Among the educated and financially comfortable people I know, it seems to just be tribal. Boca or River.
Oh, yeah...the tribal thing,,,
I forgot about that. That's what happens when you live 32 years abroad.
"What I think is what is true", "the worst thing for an Argentinean is another Argentinean", "look at France and look at us", I should stop...
The "anticapitalist"/peroncho thing is the paternalistic "caudillo" phenomenon that never went away in Argentine history. Those are the ones that never bought into the European (or US) model because they never felt part of the continuum of out-of-their-grasp Age of Reason or Humanistic concepts.

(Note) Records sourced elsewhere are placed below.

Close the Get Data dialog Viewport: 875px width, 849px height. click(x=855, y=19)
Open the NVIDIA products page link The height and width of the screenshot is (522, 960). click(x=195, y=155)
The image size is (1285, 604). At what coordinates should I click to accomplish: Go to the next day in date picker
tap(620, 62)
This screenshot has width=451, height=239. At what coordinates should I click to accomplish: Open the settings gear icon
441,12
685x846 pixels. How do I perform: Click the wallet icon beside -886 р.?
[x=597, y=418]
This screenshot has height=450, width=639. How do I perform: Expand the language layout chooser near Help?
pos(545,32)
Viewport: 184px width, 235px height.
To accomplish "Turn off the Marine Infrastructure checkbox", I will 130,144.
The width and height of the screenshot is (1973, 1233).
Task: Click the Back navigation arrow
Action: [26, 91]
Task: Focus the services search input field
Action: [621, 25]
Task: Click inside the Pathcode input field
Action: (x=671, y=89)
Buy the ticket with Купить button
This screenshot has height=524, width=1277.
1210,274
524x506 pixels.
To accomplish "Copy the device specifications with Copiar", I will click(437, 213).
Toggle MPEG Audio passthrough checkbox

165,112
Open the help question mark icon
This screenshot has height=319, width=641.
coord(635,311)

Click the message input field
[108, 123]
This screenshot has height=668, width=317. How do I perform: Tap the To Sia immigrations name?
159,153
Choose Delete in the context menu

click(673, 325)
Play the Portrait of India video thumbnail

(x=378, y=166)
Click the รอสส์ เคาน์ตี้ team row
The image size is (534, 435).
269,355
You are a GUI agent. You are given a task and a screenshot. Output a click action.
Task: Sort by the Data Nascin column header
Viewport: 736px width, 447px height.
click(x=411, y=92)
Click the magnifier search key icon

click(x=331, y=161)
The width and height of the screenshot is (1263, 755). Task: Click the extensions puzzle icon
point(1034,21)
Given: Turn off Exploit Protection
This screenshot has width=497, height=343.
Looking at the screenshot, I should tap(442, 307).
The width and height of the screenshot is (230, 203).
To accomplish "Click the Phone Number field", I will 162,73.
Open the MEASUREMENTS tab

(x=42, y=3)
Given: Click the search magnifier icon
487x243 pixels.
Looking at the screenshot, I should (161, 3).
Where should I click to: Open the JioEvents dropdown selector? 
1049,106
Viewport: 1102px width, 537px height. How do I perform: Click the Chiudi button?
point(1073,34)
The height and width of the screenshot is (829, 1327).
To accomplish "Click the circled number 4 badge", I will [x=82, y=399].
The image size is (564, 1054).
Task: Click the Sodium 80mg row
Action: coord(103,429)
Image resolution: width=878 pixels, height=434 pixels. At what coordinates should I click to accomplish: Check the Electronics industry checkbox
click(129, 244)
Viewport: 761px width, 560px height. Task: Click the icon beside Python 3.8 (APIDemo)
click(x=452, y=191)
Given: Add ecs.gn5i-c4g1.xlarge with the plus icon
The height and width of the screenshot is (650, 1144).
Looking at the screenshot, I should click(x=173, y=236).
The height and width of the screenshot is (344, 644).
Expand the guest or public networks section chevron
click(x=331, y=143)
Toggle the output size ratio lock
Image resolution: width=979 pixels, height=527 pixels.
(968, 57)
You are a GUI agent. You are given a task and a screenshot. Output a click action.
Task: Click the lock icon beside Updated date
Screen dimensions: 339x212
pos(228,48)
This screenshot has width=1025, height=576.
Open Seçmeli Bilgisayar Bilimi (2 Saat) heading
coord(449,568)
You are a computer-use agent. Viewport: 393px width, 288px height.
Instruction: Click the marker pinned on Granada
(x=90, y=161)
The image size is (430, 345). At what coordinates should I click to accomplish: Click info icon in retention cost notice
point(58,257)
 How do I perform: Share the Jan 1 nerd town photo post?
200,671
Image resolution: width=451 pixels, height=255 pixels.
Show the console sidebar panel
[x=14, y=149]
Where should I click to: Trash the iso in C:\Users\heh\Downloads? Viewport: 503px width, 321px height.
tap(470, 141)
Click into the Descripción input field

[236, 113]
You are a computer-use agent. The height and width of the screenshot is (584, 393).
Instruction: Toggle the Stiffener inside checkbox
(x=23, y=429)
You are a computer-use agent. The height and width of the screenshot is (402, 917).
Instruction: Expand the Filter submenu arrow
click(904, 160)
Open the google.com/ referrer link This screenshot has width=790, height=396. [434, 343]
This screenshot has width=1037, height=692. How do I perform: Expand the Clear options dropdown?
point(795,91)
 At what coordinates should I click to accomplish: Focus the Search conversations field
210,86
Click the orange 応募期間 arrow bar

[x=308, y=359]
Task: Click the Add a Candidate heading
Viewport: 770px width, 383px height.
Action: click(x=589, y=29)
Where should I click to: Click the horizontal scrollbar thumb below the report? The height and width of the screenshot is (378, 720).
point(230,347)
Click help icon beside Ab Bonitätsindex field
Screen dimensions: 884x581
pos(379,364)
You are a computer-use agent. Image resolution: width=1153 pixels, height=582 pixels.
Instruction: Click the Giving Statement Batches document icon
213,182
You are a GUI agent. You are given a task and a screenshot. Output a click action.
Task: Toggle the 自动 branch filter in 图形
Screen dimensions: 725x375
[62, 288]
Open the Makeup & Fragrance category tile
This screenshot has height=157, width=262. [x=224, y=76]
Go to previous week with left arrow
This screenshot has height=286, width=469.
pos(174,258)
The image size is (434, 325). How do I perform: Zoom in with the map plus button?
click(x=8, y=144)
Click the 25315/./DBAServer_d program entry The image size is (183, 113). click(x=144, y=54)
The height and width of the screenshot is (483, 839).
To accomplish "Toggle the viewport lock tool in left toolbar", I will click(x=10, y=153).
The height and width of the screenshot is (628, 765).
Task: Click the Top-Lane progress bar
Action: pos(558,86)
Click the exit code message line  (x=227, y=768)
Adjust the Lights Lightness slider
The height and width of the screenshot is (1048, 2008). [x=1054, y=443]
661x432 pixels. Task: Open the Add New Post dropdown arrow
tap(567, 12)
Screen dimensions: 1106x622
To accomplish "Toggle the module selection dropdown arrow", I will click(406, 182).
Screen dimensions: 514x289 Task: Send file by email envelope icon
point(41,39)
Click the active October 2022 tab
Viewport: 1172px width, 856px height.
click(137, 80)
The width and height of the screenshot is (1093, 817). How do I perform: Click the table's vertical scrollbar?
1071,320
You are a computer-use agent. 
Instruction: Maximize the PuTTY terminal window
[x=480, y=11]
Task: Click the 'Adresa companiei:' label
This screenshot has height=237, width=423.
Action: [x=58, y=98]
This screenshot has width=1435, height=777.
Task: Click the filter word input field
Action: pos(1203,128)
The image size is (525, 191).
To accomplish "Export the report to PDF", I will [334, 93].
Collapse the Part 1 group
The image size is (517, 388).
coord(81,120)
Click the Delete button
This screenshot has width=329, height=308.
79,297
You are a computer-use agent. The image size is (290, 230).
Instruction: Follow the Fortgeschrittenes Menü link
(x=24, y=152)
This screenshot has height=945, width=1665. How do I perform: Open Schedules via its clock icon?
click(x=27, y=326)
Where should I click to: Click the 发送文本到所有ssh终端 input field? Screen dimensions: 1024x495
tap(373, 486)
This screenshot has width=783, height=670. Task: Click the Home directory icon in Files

After all, the continent was invaded and colonized by Europeans and, through the good graces of the Jesuits during the Spanish conquista, the vast majority of the overall population in Latin America are descendants of native people and their creole mix. They survived and are the overwhelming majority in that huge continent. I live in New York City and the only native people I see here are from Mexico and other Central American countries (lots of Mayan people).
I like to talk to them and ask them how they are faring in this alternative reality. It's sad to see them alone and many of them drunk during the weekends where they don't have a place to go where they could fit comfortably or they could afford. They walk like ghosts in the night.
Latin America has had so far only one democratically elected president of native origin after six centuries (!) of occupation. Evo Morales, whatever our opinion of him, is an anomaly that confirms the fact that that overwhelming majority of native people are never politically represented in those regions.